The Home-Office Deduction for Rental Property Owners
As you probably know, establishing a home office for a Schedule C or corporate business creates valuable tax deductions.
But this deduction is not exclusive to sole-proprietorship, partnership, or corporate businesses. If you have rental properties, you can establish a home office to manage your rental properties and deduct the cost on your Schedule E.
Rentals as a Business
The first hurdle is that your rental activities have to qualify as a “trade or business” under the tax law.
Lucky for you, that’s relatively simple—you’ll need regular and continuous involvement with your rental activities to meet this requirement. Most rental owners meet the criteria, even if you have only one rental property. The time your agent (e.g. property manager, employee, or virtual assistant) spends on your rentals counts to meet this requirement as well. Whether or not your rental activities are a trade or business depends on the facts and circumstances of your particular situation…and there are many court cases that give us guidance on that.
Qualifying Area
Your second hurdle is setting aside a physical space in your home that qualifies for the home-office deduction. For this to work, you need to use that space in your residence regularly and exclusively as the principal place of business for your rental activities. For example, the space can be an entire room or a portion of a room. But it cannot be your kitchen table or the living room couch as those are not exclusively used for business. Again, there are actual court cases to give us guidance in these details.
This might sound hard, and it was hard—before lawmakers changed the rules to include, as a principal place of business, the space you use for administrative or management activities, provided there is no other fixed location where you conduct substantial administrative or management activities. If your home office is your only office (as in you don’t have a separate location you rent or own and use for the rental business too), then by default your home office is your primary place of business.
Home-Office Deduction
Establishing a rental property home-office does a couple of important things to your household expenses:
Turns non-deductible personal household expenses into business tax deductions.

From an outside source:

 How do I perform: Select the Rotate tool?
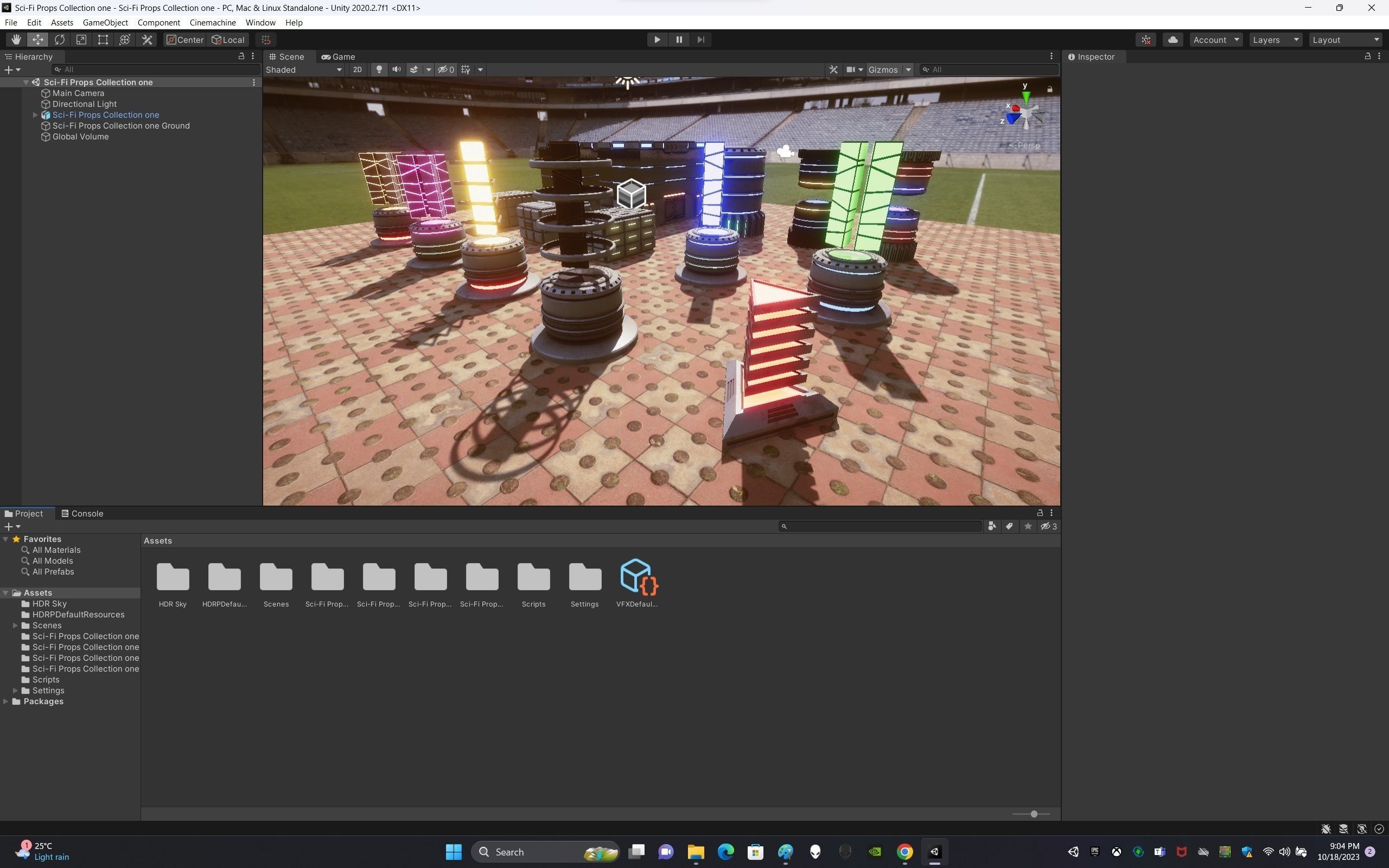[x=60, y=40]
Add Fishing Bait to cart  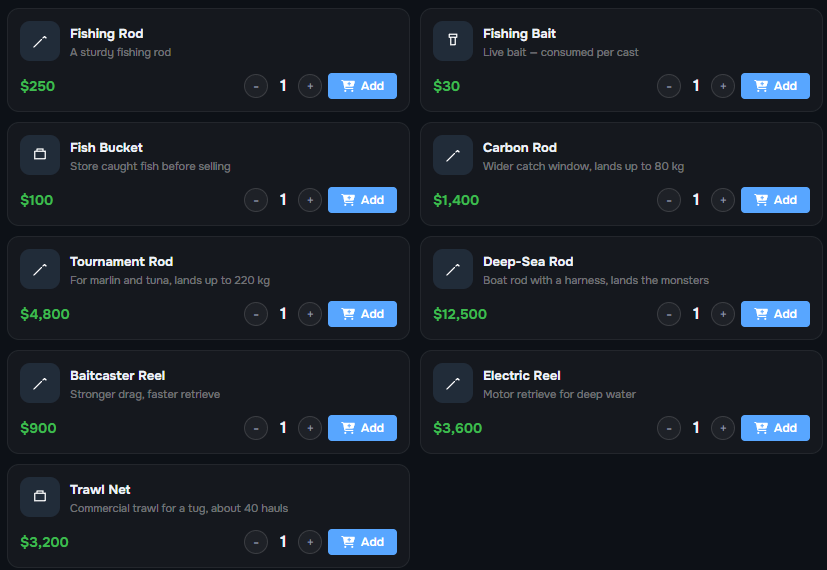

Moves a portion of the household expenses normally deductible on Schedule A (only if you itemize) to your rental properties on Schedule E.
That second bullet point is especially important after the passage of the Tax Cuts and Jobs Act put a $10,000 limit on your Schedule A state and local tax deductions, and lowered the amount of your mortgage on which you deduct mortgage interest from $1 million to $750,000.
Eliminate Commuting Miles
Remember to track your rental business miles.
Without a qualifying home office, the mileage from home to your first business stop and then from your last business stop back to your home is non-deductible “commuting mileage”.
But, here is what happens with the rental property’s principal office in your home:
You have no commuting mileage from your home-office to and from your rentals if the rentals are in the area of your “tax home” (say, reasonably within 50 miles of your home-office).
You establish your rental property “tax home” as your home-office, and if your rentals are outside the area of your tax home, then the mileage from your home to and from the rentals is deductible business mileage because you are traveling outside the area of your tax home.
Real Estate Professionals
If you qualify as a real estate professional under the tax law, then you can deduct 100 percent of your rental losses in the year you incur them.
But there’s a big hurdle to the tax law classification as a “real estate professional”. To qualify as a real estate professional, must show that you spend
more than 50 percent of your personal service work time in real property trades or businesses in which you materially participate, and
more than 750 hours of service during the tax year in real property trades or business in which you materially participate.
Having a rental property home office that qualifies as a tax-code-defined principal place of business makes it easier to qualify as a real estate professional as the time spent on deductible travel to and from your rental properties counts toward the time requirements. Does it take you an hour to travel to your rental property, then an hour to get back home? That adds up fast toward your 750 hours.
Claiming Your Deduction
The Schedule E instructions not only fail to provide any explanation about where to put your home-office deduction, but they also do not even mention a home office.
But the instructions do say that you can deduct ordinary and necessary business expenses, and the home office meets that rule. Also, as established in Curphey vs. Commissioner (a precedent-setting case), the home office is allowable as an expense against income from a rental business.